__WHAT YOU SHOULD DO__. Copy these items line for line, leaving out the pictures.

Dataset items
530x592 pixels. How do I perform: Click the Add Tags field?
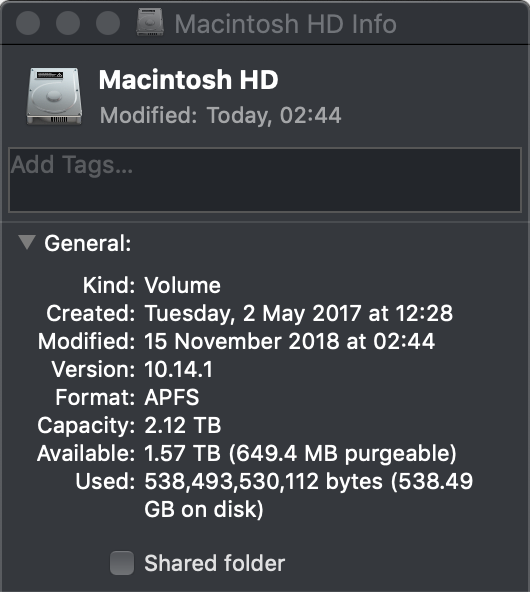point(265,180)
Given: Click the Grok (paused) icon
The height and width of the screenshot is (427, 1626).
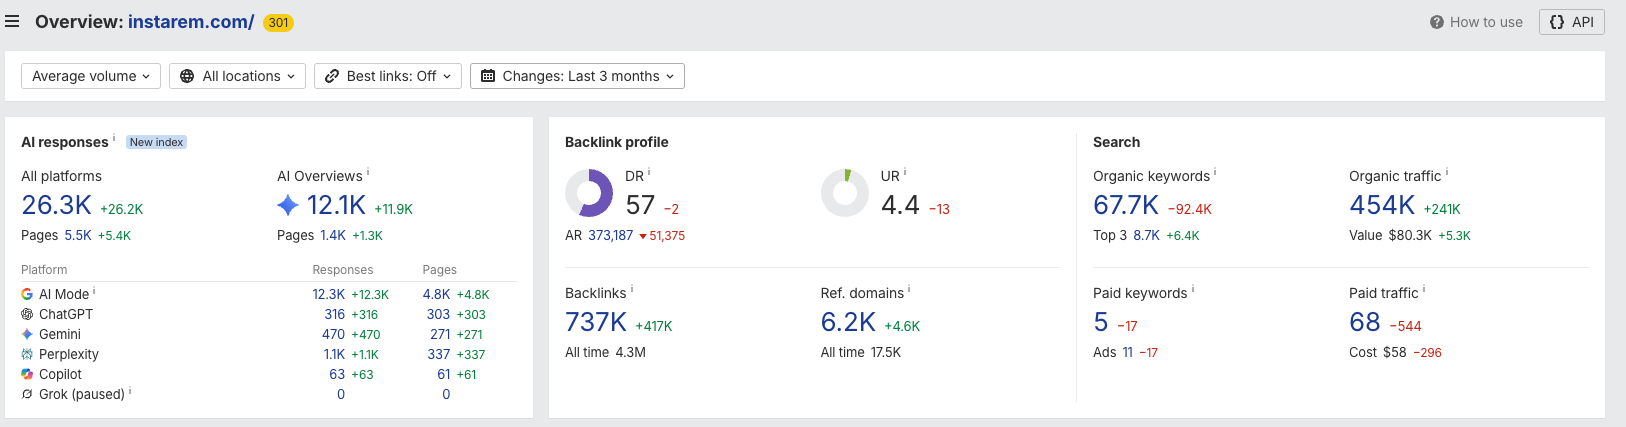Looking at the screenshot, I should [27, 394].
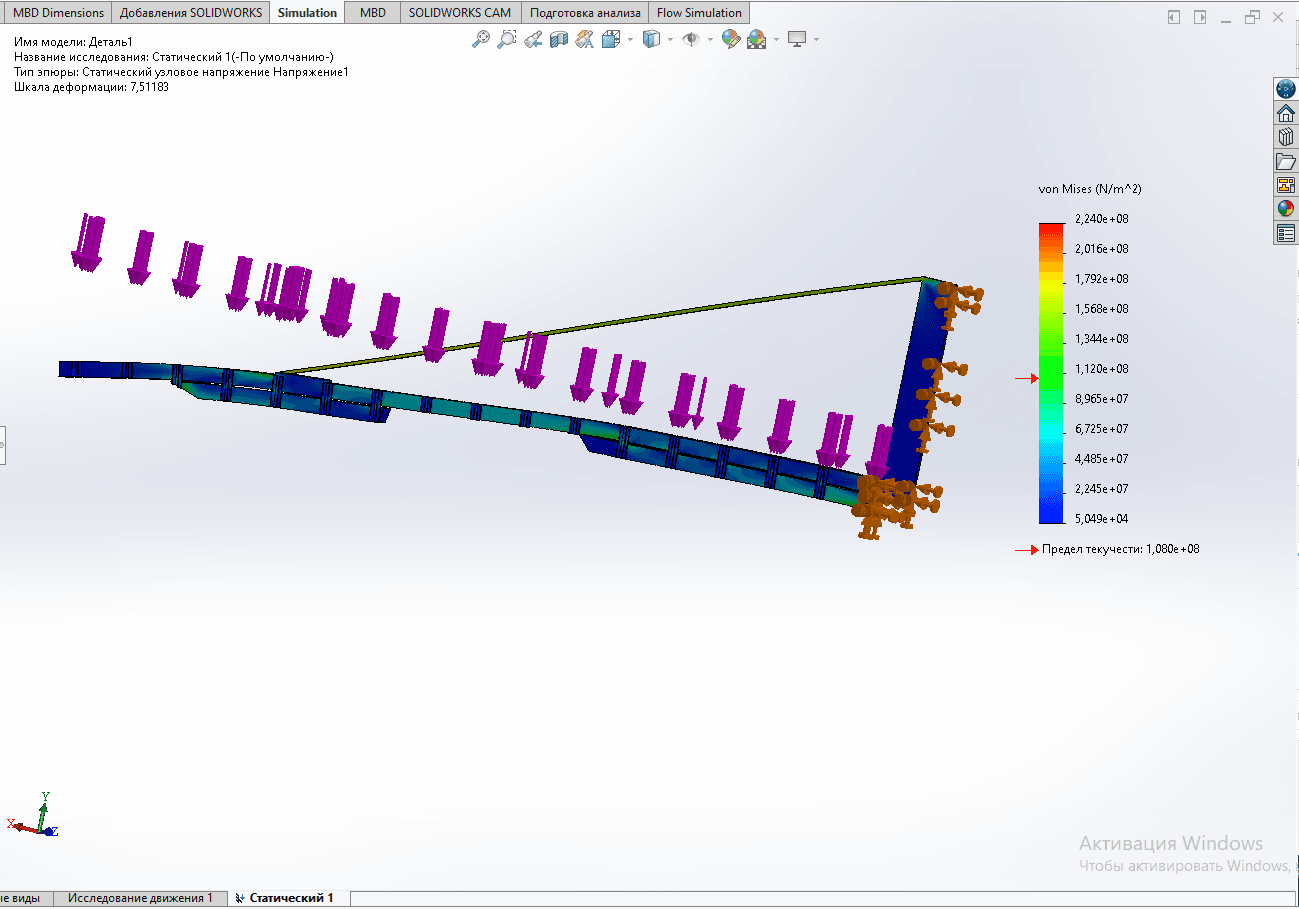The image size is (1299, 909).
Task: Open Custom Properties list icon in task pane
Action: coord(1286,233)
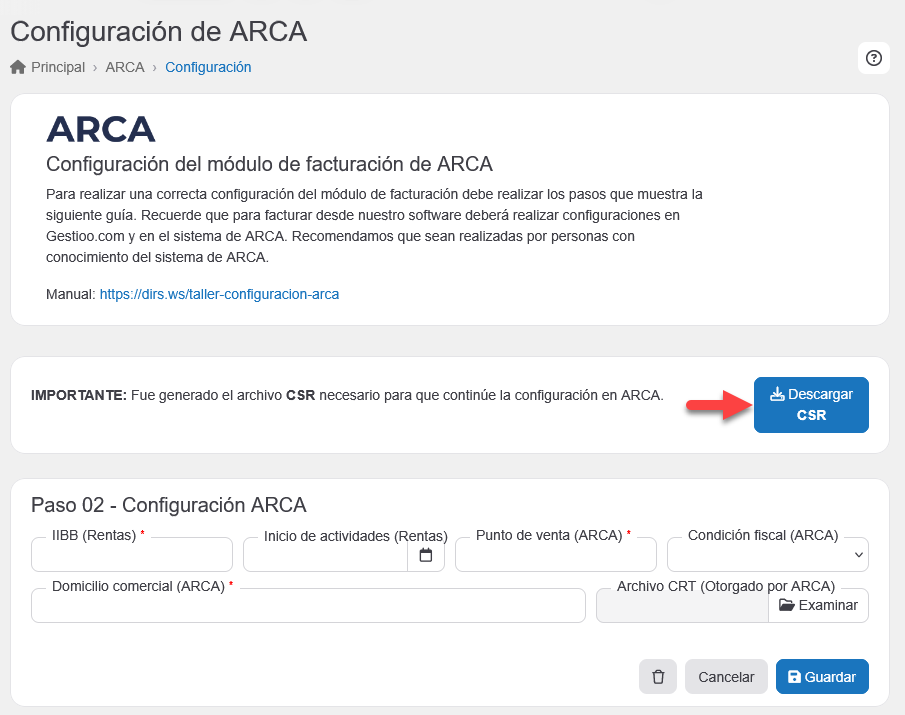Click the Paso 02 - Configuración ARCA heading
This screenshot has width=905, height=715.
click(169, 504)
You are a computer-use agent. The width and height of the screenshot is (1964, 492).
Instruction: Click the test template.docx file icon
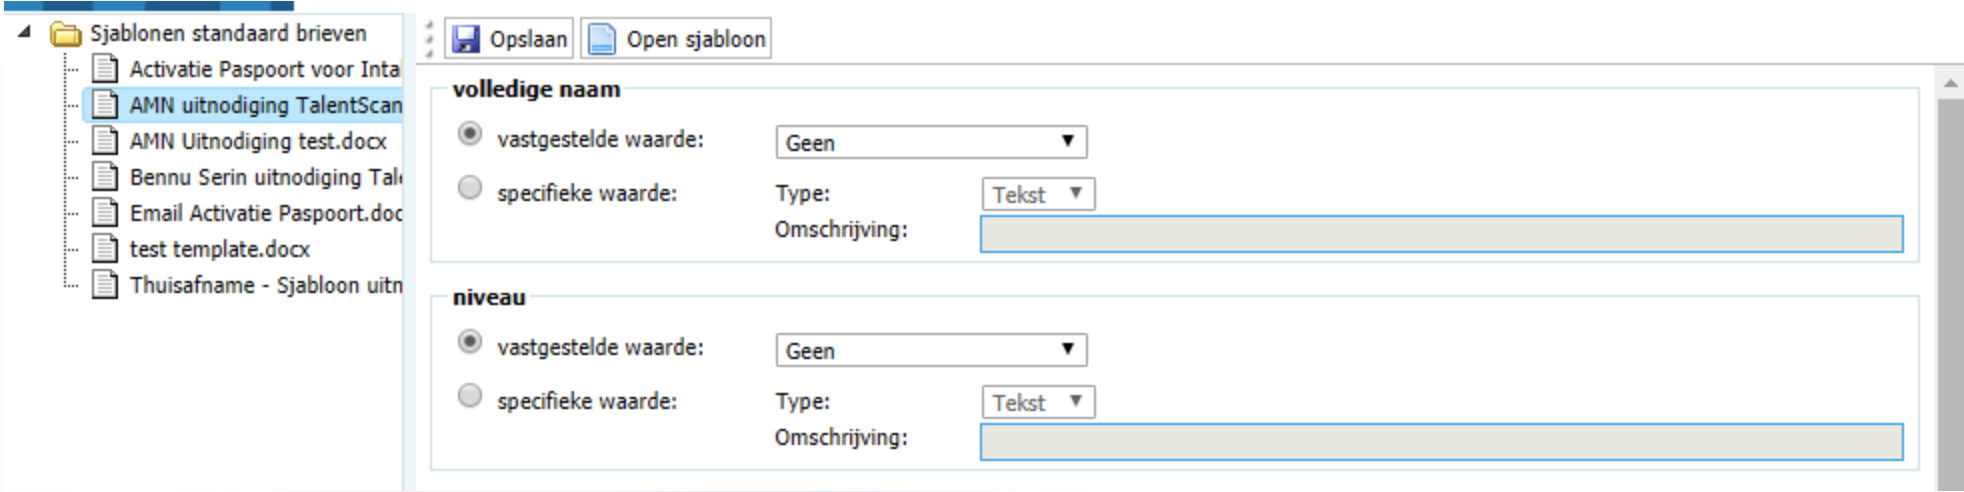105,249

__COMPLETE RESPONSE__.
530x592 pixels. How do I perform: Click the Add Tags field?
point(265,180)
Given: Click the Grok (paused) icon
The height and width of the screenshot is (427, 1626).
Looking at the screenshot, I should [27, 394].
The image size is (1299, 909).
Task: Open Custom Properties list icon in task pane
Action: coord(1286,233)
Click the Paso 02 - Configuración ARCA heading
This screenshot has width=905, height=715.
click(169, 504)
You are a computer-use agent. The width and height of the screenshot is (1964, 492).
Instruction: Click the test template.docx file icon
105,249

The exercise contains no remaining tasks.